■ **TEXTE PRÉSENTÉ**:
════════════════════
De l'importante fondation bénédictine, il subsiste à l'heure actuelle, un ensemble encore important de bâtiments. Ces derniers entourent la vaste église romane transformée à plusieurs reprises au cours des ans.
Pendant longtemps, le lieu ne fut occupé que par un petit monastère dépendant de l'abbaye Saint-Hilaire de Poitiers. L'église abbatiale prit plusieurs noms : Notre-Dame Saint Hilaire puis, depuis les transferts des restes de Saint Junien, en 830, elle prit ce dernier nom.
L'époque carolingienne
À la fin du VIIe siècle, des religieux provenant de Saint-Hilaire de Poitiers quittèrent la ville pour chercher le silence à une quinzaine de kilomètres de Poitiers. Ils s'installèrent près d'un cours d'eau : Le Miosson.
Au début du IXe siècle, les moines adoptèrent la vie communautaire. À partir de 808, ils se séparèrent de l'abbaye de Saint Hilaire, en adoptant la règle de Saint Benoit.
Dès cette origine, l'abbaye est conçue comme un édifice imposant et indépendant. De ce premier établissement monastique, il a été retrouvé un pavage en terre cuite aux motifs imprimés avec des poinçons en bois gravés. Des plaques gravées d'entrelacs, insérées dans les murs de la crypte, datent aussi de cette époque.
════════════════════
■ **JEU DE DONNÉES**:
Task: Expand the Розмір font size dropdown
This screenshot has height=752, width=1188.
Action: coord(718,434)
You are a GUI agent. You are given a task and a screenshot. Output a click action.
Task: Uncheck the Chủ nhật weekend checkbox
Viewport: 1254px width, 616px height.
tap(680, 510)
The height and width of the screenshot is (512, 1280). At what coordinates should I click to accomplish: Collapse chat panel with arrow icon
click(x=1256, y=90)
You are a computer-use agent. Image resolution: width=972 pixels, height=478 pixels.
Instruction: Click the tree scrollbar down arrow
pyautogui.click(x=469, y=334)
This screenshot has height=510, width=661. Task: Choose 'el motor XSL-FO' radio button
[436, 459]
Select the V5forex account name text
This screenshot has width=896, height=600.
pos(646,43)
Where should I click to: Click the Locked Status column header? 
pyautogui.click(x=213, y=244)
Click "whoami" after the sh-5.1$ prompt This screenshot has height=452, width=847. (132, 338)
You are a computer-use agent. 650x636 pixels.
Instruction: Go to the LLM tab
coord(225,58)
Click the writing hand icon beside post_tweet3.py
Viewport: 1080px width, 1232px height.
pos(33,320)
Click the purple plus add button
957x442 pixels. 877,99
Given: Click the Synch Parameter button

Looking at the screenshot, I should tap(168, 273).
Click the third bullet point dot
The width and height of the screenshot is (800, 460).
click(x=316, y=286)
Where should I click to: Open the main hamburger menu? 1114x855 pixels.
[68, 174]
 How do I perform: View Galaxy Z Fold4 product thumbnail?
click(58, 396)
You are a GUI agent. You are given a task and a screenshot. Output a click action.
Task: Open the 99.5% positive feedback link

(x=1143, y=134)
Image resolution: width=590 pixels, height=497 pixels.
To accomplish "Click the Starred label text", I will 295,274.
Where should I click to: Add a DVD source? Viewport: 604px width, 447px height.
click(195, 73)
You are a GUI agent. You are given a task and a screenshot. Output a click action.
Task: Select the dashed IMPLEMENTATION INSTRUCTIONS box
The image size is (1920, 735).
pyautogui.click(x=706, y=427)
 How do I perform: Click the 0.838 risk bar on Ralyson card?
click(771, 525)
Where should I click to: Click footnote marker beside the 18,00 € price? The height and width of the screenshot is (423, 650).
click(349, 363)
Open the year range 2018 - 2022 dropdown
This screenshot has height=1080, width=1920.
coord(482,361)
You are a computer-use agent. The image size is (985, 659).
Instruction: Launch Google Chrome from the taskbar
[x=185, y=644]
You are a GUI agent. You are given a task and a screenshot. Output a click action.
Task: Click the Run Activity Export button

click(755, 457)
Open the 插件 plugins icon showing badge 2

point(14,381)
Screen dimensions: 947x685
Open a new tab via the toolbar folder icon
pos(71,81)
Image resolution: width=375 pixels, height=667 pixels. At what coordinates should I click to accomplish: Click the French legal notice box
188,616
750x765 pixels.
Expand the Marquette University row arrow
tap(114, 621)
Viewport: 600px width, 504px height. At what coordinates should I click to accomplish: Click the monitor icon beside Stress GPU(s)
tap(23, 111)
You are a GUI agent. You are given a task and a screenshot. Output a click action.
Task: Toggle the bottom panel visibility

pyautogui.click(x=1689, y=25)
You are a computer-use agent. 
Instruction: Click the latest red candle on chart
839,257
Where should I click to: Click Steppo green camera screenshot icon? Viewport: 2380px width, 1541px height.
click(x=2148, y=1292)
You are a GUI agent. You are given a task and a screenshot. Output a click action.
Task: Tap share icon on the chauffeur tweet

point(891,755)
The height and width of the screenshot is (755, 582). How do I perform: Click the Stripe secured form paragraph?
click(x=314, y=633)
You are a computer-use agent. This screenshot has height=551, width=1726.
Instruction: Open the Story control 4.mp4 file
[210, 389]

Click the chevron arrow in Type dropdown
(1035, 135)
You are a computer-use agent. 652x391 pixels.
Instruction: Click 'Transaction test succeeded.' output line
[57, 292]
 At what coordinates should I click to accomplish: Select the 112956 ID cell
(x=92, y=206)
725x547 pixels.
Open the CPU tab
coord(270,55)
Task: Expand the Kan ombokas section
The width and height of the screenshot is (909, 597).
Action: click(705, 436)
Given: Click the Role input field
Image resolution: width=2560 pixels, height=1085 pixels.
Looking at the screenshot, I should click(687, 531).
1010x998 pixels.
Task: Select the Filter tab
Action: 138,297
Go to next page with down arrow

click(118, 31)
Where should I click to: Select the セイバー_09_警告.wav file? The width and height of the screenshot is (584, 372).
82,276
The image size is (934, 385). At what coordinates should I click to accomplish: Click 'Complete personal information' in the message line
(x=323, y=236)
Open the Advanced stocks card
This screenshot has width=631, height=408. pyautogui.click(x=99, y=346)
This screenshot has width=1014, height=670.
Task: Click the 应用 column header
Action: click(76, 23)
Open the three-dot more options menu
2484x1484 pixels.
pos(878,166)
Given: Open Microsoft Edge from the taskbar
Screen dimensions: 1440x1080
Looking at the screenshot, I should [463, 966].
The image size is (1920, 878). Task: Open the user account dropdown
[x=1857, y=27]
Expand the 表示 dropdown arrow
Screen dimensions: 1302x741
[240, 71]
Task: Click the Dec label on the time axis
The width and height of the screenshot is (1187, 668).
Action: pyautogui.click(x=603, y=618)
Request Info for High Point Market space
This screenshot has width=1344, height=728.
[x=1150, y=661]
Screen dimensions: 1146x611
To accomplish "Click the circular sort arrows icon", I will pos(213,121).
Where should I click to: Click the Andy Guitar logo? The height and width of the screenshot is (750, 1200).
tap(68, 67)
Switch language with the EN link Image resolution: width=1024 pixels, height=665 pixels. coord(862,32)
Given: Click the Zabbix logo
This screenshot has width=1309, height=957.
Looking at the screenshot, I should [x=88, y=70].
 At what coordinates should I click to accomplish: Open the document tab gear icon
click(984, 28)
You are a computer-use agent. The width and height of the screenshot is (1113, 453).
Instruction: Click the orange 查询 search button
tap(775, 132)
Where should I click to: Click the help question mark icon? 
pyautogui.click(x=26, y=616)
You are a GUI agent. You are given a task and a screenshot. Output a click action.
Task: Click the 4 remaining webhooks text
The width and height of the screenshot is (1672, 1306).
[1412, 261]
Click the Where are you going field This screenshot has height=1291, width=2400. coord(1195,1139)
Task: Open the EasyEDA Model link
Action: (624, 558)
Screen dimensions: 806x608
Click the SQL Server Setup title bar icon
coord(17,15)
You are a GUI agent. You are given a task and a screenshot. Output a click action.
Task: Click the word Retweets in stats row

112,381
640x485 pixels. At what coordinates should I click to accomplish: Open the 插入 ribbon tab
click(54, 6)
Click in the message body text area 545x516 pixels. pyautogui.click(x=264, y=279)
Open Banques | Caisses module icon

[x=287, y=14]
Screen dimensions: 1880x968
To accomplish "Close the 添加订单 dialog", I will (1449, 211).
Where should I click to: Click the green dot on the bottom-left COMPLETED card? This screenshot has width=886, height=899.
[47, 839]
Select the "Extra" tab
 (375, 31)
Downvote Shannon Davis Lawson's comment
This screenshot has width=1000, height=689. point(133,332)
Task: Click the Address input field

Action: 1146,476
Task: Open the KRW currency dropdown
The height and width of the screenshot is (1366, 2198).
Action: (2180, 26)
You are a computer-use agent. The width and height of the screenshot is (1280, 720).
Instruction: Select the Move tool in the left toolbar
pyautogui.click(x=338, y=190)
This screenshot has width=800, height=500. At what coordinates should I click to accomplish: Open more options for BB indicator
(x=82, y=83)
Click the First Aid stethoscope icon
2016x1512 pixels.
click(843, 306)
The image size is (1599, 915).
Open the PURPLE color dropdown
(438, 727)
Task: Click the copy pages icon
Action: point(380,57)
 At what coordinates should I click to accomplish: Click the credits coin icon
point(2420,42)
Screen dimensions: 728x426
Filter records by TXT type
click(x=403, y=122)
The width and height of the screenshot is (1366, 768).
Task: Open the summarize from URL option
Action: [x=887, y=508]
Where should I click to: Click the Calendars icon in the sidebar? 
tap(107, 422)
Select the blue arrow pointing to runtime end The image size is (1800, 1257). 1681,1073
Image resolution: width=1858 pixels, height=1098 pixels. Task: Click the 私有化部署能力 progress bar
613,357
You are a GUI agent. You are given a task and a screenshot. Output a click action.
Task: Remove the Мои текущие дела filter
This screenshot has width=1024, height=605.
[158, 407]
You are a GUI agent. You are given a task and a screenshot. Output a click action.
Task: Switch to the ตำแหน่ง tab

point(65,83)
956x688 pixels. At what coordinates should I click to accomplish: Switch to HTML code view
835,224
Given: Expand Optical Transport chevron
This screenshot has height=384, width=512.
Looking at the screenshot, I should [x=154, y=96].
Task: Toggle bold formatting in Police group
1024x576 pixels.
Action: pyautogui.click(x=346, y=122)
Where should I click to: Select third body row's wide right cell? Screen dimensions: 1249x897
════════════════════
■ **TÂCHE DONNÉE 1**: D'après le texte sur l'abbaye, en quelle année les moines se séparèrent-ils de l'abbaye de Saint-Hilaire ?
■ **TÂCHE DONNÉE 2**: Reformulez sous forme de liste le paragraphe du texte sur l'abbaye qui commence par « Pendant longtemps, le lieu ».
■ **TÂCHE DONNÉE 3**: Prolongez le texte sur l'abbaye à partir de sa dernière phrase.

■ **RÉSULTAT FINAL 1**: En 808.

■ **RÉSULTAT FINAL 2**:
- Le lieu fut longtemps occupé par un petit monastère dépendant de l'abbaye Saint-Hilaire de Poitiers.
- L'église abbatiale porta d'abord le nom de Notre-Dame Saint Hilaire.
- Elle prit ensuite le nom de Saint Junien, après le transfert des restes du saint en 830.

■ **RÉSULTAT FINAL 3**:
En effet, au début de ce IXe siècle, l'abbé Godelin avait fait construire une nouvelle église qui a été dotée d'une crypte pour recevoir le tombeau de Saint Junien (ou Saint Julien), fondateur du monastère poitevin de Marié-Lévescault. La translation des reliques a lieu en 830. Cette crypte aménagée sous le chœur de l'église en reprendrait probablement le plan. Elle possède un chevet plat où s'inscrivent l'abside en hémicycle et les absidioles séparées par deux petites salles rectangulaires qui s'apparentent aux "secretaria" que l'on trouve dans les basiliques orientales.
Le sarcophagecarolingien de Saint Junien est présenté, de nos jours, au fond du chœur de l'église. Il conserve un décor peint exceptionnel, inspiré de tissus orientaux. Il représente des aigles dans trois médaillons perlés.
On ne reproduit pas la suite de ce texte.